Ingredients
Scale
- 4 boneless skinless chicken breasts (1.5 lbs)
- 4 cloves fresh garlic, minced
- 1/2 cup hot honey
- 2 tbsp extra virgin olive oil
- 2 cups mixed vegetables (bell peppers, broccoli, snap peas)
- 2 cups cooked rice or quinoa
- 1/4 cup low-sodium soy sauce
- 2 tbsp apple cider vinegar
Instructions
- Prepare your ingredients: Chop vegetables into bite-sized pieces and mince the garlic.
- Marinate the chicken: In a bowl, combine chicken breasts with soy sauce, garlic, hot honey, and olive oil. Let marinate for at least 20 minutes.
- Cook the chicken: In a skillet over medium-high heat, add olive oil. Cook marinated chicken for about 6-7 minutes on each side until golden brown and cooked through.
- Sauté veggies: Remove chicken from skillet; add chopped vegetables and sauté until tender-crisp (approximately 5 minutes).
- Combine: Slice cooked chicken, return to skillet with any leftover marinade, and stir to combine.
- Serve: Scoop cooked rice or quinoa into bowls and top with the hot honey chicken mixture.
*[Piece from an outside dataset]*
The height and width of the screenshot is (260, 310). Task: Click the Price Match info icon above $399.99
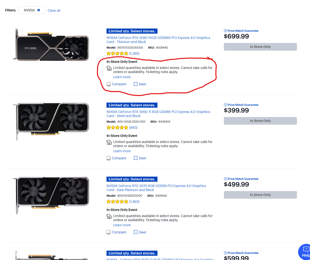226,105
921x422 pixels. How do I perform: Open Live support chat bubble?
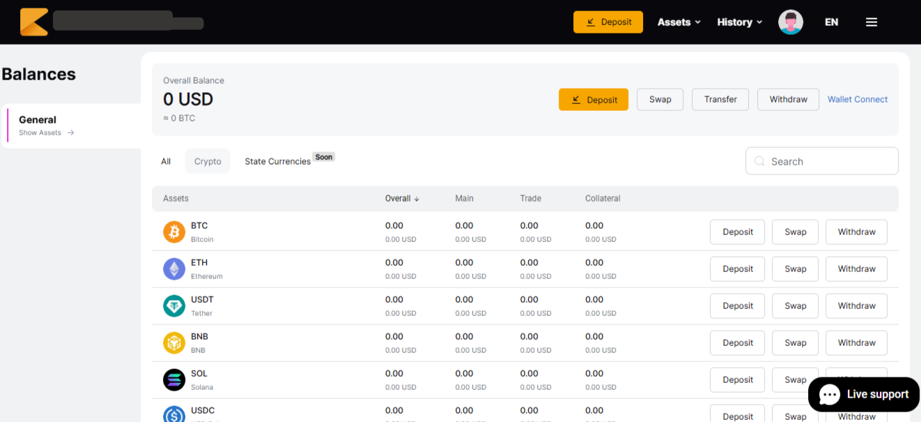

Drizzle extra hot honey if desired.
- Prep Time: 20 minutes
- Cook Time: 20 minutes
- Category: Main
- Method: Sautéing
- Cuisine: American
Nutrition
- Serving Size: 1 bowl (approximately 400g)
- Calories: 550
- Sugar: 22g
- Sodium: 720mg
- Fat: 15g
- Saturated Fat: 3g
- Unsaturated Fat: 10g
- Trans Fat: 0g
- Carbohydrates: 66g
- Fiber: 6g
- Protein: 40g
- Cholesterol: 90mg
Keywords: Swap in turkey or your favorite veggies for variety. Experiment with spices like cumin or smoked paprika for an extra kick. Store leftovers in an airtight container in the fridge for up to three days.